In memory of Smitty Simons
April 16, 1942—July 13, 1999
My Uncle Smitty was my mom’s sister’s husband and my dad’s best friend. My family and Aunt Brenda and Uncle Smitty’s family lived on the same street when I was growing up, and were in and out of one another’s houses as if they were our own.
The thing I’ll always remember about my Uncle Smitty is that he could do just about anything. He was a master at fixing things, putting things together and building things. He loved to race cars and boats, and along with my dad, was always building the latest car to take to the local drag strip. Between the two of them, they could fix whatever needed fixing, but working on their cars was what they loved most.

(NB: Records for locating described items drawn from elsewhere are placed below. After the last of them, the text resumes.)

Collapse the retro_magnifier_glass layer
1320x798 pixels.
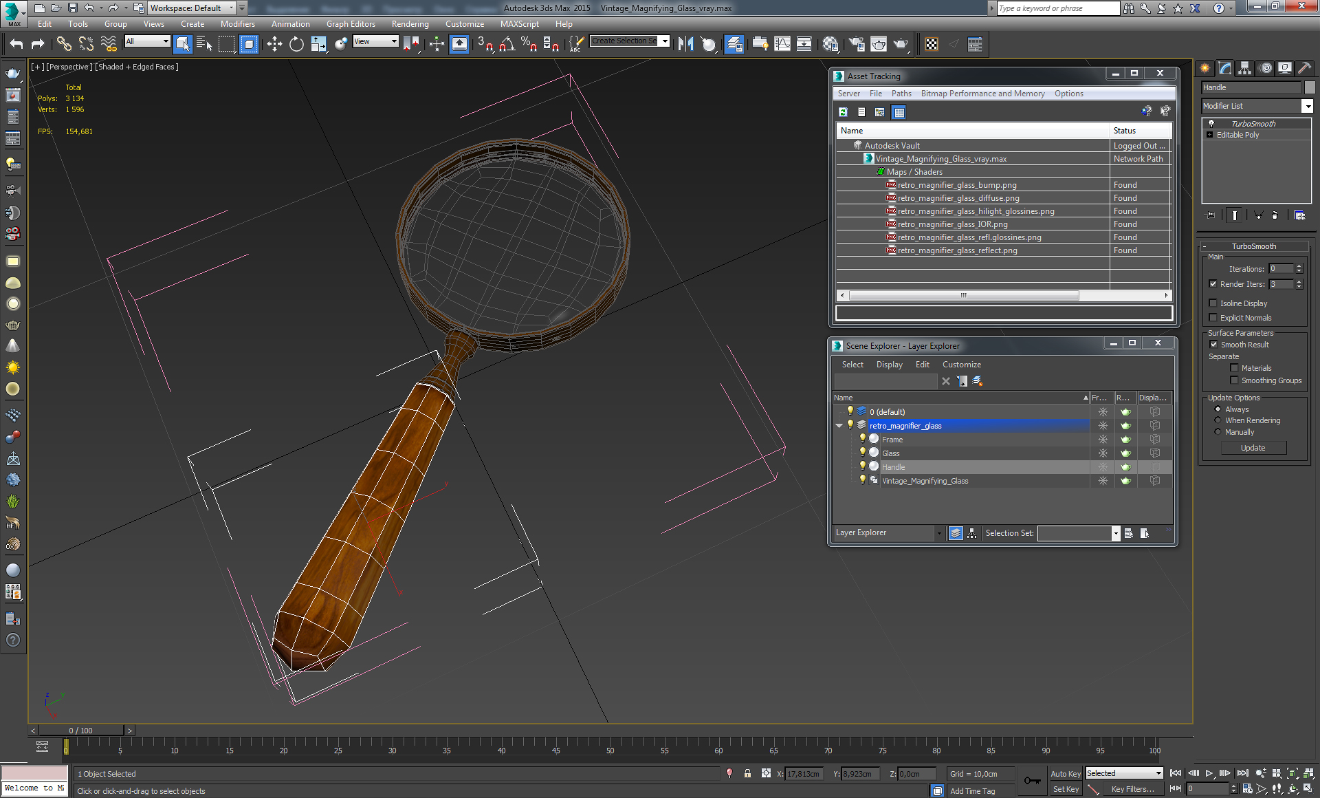point(839,426)
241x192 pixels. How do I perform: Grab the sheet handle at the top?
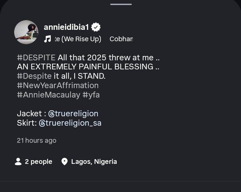point(121,4)
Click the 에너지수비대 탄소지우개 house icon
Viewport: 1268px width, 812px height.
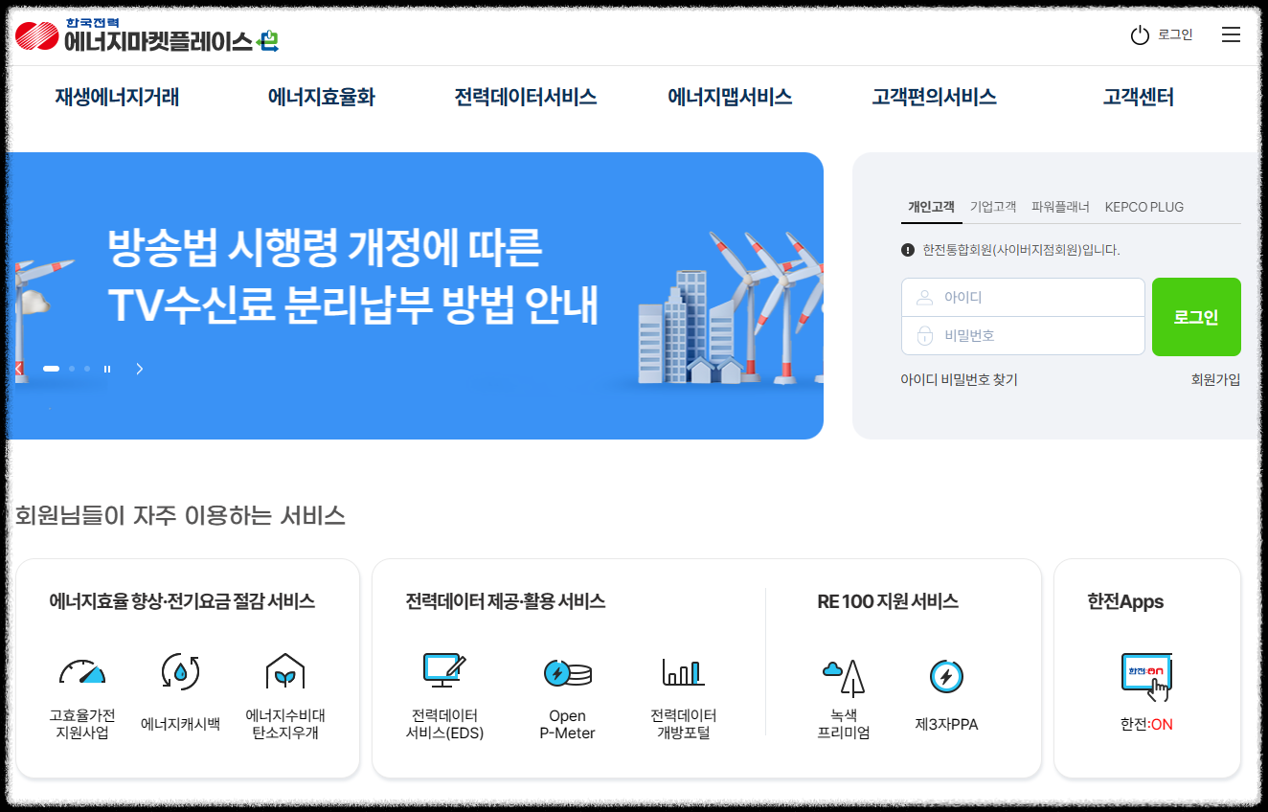[285, 671]
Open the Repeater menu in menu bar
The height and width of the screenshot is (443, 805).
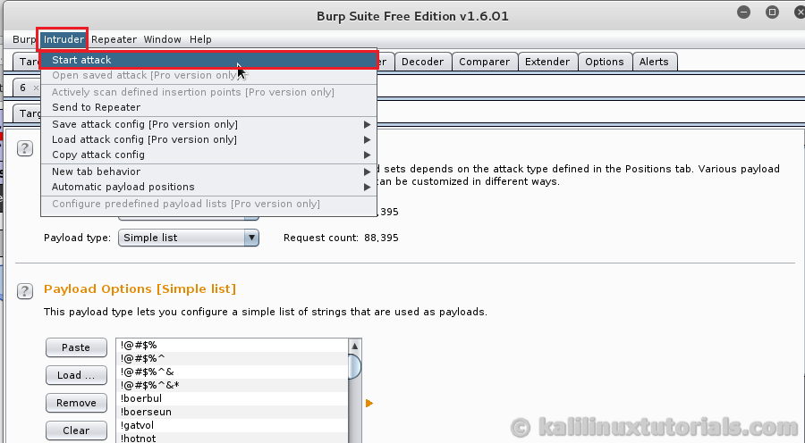[x=114, y=39]
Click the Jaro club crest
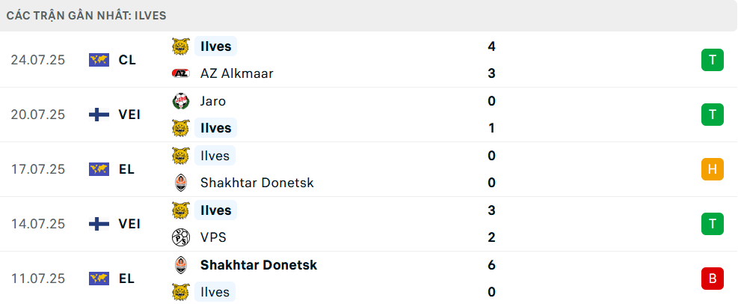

On Thanksgiving Day 1998, Uncle Smitty got out his old recorder from his school days to entertain his family. And he couldn’t remember how to play. For his daughter, my cousin Shane, it was the first sign that something was amiss. Over the next several weeks, my Aunt Brenda noticed Tylenol in his lunch box, and she knew something was wrong. He prided himself on never taking medicine unless it was absolutely necessary.
On February 13, 1999, Smitty suffered a seizure at home, and was taken to the local hospital in western Kentucky. He was later diagnosed with glioblastoma, and underwent surgery to remove as much of the tumor as possible. There were complications with the surgery, and the Smitty who could do anything, couldn’t anymore. On July 13, 1999, five months after his diagnosis, Uncle Smitty died. He was 57 years old. Months later, his younger sister was diagnosed with glioblastoma also. She fared a little better than her brother, and survived a bit over a year, but ultimately lost her battle as well.
Our family didn’t know about the Preston Robert Tisch Brain Center in 1999. I am so encouraged to learn of the successes they’ve had and the hope they instill. In this year’s Angels Among Us event, our team will run not only for my Uncle Smitty, but for his children, my cousins Shane and Steven, to give them hope.